* Task brief
To complete this task, print all the data below exactly but leave out the images.
The records START
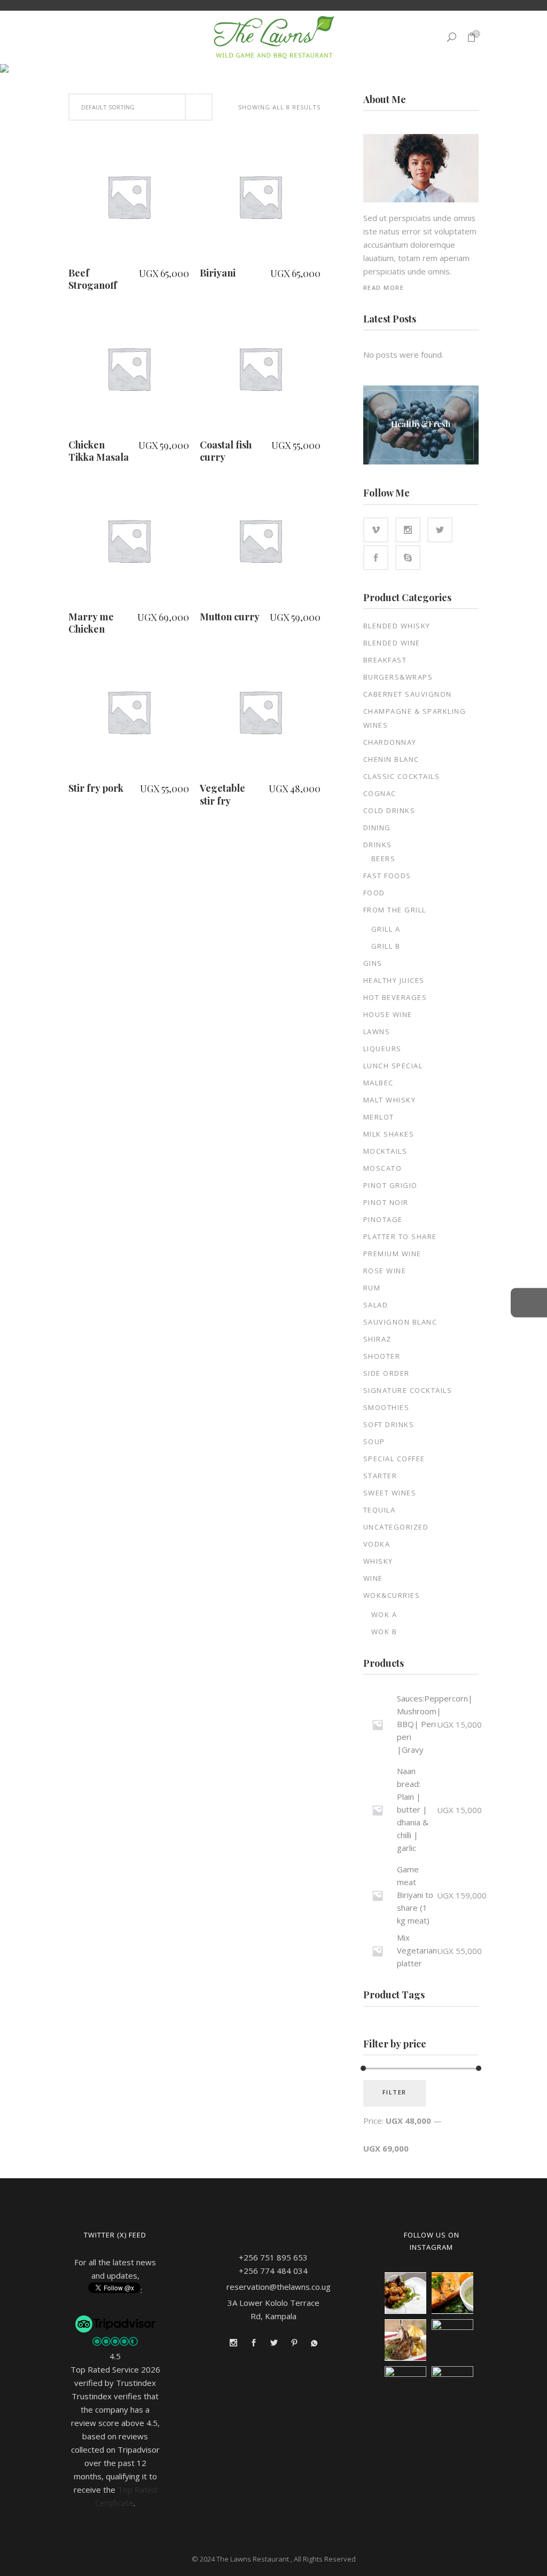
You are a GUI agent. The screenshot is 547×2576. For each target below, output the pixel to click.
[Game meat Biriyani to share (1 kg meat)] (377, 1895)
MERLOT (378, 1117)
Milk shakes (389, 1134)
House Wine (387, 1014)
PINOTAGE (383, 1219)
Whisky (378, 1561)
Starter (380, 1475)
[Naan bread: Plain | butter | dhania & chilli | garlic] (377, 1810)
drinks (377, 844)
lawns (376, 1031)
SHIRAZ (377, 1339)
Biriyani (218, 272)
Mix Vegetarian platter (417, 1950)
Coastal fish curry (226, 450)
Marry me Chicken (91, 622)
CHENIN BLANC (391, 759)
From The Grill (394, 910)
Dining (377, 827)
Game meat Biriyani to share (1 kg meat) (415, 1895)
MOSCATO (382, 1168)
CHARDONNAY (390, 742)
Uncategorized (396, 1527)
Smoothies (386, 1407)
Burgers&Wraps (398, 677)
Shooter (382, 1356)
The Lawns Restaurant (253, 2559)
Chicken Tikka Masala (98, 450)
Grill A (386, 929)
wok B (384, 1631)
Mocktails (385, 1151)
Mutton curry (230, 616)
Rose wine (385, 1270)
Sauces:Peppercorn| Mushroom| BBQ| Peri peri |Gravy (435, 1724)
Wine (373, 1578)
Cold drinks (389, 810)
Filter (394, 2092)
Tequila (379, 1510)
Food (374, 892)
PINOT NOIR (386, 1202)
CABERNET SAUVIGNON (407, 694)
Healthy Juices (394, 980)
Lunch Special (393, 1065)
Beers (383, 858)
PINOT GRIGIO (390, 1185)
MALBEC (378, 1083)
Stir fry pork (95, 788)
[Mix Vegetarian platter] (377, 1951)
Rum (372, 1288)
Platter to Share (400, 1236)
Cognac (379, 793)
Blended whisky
The records END
* Written response
You are a GUI agent. The screenshot is 547×2576. For each target below, output the pixel to click.
[Game meat Biriyani to share (1 kg meat)] (377, 1895)
MERLOT (378, 1117)
Milk shakes (389, 1134)
House Wine (387, 1014)
PINOTAGE (383, 1219)
Whisky (378, 1561)
Starter (380, 1475)
[Naan bread: Plain | butter | dhania & chilli | garlic] (377, 1810)
drinks (377, 844)
lawns (376, 1031)
SHIRAZ (377, 1339)
Biriyani (218, 272)
Mix Vegetarian platter (417, 1950)
Coastal fish curry (226, 450)
Marry me Chicken (91, 622)
CHENIN BLANC (391, 759)
From The Grill (394, 910)
Dining (377, 827)
Game meat Biriyani to share (1 kg meat) (415, 1895)
MOSCATO (382, 1168)
CHARDONNAY (390, 742)
Uncategorized (396, 1527)
Smoothies (386, 1407)
Burgers&Wraps (398, 677)
Shooter (382, 1356)
The Lawns Restaurant (253, 2559)
Chicken Tikka Masala (98, 450)
Grill A (386, 929)
wok B (384, 1631)
Mocktails (385, 1151)
Mutton curry (230, 616)
Rose wine (385, 1270)
Sauces:Peppercorn| Mushroom| BBQ| Peri peri |Gravy (435, 1724)
Wine (373, 1578)
Cold drinks (389, 810)
Filter (394, 2092)
Tequila (379, 1510)
Food (374, 892)
PINOT NOIR (386, 1202)
CABERNET SAUVIGNON (407, 694)
Healthy Juices (394, 980)
Lunch Special (393, 1065)
Beers (383, 858)
PINOT GRIGIO (390, 1185)
MALBEC (378, 1083)
Stir fry pork (95, 788)
[Mix Vegetarian platter] (377, 1951)
Rum (372, 1288)
Platter to Share (400, 1236)
Cognac (379, 793)
Blended whisky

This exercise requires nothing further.